[Exercise materials start]
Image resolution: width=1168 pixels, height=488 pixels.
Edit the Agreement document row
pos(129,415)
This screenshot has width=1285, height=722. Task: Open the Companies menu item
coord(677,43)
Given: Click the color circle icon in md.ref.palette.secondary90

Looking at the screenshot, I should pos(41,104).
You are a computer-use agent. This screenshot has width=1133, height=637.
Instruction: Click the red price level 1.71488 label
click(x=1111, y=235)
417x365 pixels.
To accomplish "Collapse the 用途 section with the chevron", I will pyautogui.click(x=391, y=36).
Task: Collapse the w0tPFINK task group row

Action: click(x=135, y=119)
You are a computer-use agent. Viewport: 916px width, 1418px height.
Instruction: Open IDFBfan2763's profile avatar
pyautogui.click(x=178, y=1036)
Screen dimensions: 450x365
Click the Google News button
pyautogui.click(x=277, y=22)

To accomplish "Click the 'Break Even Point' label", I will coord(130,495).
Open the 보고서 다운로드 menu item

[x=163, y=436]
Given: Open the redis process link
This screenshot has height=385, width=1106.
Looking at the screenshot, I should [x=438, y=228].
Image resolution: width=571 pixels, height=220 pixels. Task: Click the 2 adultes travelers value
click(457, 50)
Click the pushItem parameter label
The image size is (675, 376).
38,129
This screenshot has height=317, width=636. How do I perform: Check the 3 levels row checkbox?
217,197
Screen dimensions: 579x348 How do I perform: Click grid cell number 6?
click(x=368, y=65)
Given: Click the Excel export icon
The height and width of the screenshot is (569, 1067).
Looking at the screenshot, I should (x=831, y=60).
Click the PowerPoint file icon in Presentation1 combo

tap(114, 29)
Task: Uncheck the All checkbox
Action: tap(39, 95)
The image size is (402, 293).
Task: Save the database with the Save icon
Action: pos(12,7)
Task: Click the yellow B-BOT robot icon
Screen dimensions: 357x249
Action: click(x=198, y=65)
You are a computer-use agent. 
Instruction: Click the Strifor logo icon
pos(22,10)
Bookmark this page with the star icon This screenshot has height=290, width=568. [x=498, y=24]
[Exercise materials end]
Update the material starting with the line with "You are a computer-use agent. Viewport: 916px" and going on through the line with "Looking at the screenshot, I should [x=438, y=228]." by changing "profile avatar" to "profile picture". Give only those lines, with nothing else altered.

*Written reply:*
You are a computer-use agent. Viewport: 916px width, 1418px height.
Instruction: Open IDFBfan2763's profile picture
pyautogui.click(x=178, y=1036)
Screen dimensions: 450x365
Click the Google News button
pyautogui.click(x=277, y=22)

To accomplish "Click the 'Break Even Point' label", I will coord(130,495).
Open the 보고서 다운로드 menu item

[x=163, y=436]
Given: Open the redis process link
This screenshot has height=385, width=1106.
Looking at the screenshot, I should [x=438, y=228].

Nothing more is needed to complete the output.